### [EXERCISE]
Of the entries below, copy only those lines that contain the word "column".

::: DATA LISTING

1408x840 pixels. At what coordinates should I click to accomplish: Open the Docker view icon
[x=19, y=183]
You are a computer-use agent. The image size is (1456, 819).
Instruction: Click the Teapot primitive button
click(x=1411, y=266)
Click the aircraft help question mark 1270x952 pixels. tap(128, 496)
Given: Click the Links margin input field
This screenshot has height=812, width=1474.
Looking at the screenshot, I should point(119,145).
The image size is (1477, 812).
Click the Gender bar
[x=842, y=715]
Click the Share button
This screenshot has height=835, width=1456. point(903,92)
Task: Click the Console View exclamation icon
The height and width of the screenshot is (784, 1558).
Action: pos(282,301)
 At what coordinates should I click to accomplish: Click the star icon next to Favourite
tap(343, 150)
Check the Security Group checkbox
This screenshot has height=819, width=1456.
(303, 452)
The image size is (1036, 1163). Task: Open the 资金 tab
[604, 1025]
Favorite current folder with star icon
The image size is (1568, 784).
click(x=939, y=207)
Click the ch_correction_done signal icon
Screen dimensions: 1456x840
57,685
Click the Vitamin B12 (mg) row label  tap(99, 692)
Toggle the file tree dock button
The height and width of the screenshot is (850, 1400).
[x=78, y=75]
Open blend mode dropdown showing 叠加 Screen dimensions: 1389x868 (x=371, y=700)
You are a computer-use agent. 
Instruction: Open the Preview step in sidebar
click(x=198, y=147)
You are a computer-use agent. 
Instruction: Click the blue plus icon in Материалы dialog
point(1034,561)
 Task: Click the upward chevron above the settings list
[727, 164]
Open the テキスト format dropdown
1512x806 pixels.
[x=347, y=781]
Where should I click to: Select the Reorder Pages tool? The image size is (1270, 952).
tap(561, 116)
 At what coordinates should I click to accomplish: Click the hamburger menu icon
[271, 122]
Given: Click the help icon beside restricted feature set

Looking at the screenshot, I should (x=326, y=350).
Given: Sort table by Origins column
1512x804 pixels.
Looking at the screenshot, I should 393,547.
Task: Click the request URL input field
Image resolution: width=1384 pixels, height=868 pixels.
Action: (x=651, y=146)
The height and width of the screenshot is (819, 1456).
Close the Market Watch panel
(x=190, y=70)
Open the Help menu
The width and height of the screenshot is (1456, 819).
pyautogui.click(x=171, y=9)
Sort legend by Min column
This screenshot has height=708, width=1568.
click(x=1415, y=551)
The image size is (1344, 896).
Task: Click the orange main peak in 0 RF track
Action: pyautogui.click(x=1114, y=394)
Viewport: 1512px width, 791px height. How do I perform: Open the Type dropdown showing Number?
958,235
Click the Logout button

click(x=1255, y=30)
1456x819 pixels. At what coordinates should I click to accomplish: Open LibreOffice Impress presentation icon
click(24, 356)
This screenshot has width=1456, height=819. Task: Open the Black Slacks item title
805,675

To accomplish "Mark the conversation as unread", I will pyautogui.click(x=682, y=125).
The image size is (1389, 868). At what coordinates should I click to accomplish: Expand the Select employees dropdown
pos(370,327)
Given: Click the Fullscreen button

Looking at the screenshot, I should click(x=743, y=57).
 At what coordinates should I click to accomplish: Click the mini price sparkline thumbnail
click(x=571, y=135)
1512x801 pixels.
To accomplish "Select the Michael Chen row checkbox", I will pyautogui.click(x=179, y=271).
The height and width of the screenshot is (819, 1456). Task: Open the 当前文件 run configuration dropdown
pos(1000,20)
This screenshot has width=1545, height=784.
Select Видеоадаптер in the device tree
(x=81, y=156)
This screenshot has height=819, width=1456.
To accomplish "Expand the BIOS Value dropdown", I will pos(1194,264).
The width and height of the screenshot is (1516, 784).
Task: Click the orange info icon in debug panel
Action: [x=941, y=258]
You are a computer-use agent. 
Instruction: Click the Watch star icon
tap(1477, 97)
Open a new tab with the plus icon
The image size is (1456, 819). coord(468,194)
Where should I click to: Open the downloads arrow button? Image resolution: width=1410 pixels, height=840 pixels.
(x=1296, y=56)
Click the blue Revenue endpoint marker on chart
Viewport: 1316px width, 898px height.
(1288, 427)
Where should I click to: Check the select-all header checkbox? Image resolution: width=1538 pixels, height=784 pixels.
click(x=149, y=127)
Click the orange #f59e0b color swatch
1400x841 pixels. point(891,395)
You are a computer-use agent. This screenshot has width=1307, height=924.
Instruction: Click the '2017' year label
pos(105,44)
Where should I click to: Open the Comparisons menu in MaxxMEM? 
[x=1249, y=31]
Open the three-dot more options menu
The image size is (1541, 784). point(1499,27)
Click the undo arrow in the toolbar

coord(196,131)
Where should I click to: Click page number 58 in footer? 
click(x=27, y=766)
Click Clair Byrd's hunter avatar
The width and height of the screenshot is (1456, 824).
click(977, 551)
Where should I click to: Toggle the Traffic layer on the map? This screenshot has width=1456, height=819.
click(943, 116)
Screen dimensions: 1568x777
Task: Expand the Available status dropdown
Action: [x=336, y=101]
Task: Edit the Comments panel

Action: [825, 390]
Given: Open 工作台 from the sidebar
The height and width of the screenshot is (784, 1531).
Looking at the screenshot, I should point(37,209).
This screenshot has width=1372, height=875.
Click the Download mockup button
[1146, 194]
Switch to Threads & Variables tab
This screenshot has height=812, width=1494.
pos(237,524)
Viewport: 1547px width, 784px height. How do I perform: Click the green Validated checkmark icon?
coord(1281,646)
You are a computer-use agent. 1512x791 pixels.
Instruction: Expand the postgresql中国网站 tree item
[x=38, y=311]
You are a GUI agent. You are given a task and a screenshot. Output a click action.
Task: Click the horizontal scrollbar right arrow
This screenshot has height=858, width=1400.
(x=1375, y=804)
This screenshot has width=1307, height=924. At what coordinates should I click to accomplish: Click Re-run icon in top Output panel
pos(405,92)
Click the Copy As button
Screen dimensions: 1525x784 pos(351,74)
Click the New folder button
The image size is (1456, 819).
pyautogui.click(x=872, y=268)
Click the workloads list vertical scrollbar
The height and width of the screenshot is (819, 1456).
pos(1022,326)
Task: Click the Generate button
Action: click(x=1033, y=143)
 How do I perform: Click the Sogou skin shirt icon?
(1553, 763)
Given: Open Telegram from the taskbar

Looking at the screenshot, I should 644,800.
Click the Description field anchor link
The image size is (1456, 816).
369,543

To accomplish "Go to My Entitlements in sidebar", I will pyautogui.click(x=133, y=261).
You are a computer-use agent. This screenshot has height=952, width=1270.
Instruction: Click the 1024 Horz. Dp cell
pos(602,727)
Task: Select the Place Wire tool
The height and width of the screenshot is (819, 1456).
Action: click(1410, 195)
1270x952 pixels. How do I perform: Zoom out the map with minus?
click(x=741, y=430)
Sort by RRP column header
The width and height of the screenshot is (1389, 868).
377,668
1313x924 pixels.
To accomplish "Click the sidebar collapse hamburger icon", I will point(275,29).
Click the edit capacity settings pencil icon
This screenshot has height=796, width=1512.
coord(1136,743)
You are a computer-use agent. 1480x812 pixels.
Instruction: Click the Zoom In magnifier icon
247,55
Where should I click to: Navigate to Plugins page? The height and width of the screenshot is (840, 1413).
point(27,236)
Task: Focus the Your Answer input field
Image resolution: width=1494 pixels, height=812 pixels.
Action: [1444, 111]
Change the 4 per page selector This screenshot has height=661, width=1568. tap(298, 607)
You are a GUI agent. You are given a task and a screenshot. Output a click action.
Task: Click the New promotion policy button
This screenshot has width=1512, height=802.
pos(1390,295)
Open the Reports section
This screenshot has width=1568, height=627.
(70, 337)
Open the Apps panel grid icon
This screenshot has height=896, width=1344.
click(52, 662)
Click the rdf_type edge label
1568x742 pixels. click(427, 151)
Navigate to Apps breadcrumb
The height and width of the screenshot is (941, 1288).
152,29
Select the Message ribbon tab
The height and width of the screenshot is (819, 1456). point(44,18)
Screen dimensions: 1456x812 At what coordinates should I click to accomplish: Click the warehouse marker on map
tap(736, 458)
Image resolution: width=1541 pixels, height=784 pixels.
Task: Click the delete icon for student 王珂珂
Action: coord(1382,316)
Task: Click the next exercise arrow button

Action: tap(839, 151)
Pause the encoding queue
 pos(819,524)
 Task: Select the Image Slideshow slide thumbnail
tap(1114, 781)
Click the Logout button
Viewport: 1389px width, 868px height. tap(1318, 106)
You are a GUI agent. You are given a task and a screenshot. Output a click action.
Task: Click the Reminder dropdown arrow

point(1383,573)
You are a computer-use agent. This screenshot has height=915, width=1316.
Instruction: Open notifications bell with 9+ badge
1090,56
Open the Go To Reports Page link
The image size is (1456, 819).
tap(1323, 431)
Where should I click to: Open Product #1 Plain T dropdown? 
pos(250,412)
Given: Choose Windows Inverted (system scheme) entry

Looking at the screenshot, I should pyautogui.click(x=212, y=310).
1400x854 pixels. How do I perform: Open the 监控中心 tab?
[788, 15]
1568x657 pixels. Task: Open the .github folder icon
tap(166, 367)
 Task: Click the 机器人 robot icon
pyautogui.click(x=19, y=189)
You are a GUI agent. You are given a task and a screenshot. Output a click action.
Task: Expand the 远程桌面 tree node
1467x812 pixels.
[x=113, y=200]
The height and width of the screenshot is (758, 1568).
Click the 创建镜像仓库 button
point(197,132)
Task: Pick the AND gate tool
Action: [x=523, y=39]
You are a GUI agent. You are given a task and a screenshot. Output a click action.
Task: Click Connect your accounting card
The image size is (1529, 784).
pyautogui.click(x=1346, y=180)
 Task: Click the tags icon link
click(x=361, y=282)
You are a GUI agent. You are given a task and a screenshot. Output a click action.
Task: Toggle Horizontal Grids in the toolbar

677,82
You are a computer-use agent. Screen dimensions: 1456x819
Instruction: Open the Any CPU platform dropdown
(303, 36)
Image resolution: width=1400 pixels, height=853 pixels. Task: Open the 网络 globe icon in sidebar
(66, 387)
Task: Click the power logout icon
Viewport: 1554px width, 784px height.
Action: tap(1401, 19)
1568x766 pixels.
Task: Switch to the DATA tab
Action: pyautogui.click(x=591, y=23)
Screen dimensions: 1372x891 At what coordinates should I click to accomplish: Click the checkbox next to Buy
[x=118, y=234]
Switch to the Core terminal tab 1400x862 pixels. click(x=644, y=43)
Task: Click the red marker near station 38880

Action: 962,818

::::::

### [OUTPUT OF THE TASK]
Given: Sort table by Origins column
Sort legend by Min column
Sort by RRP column header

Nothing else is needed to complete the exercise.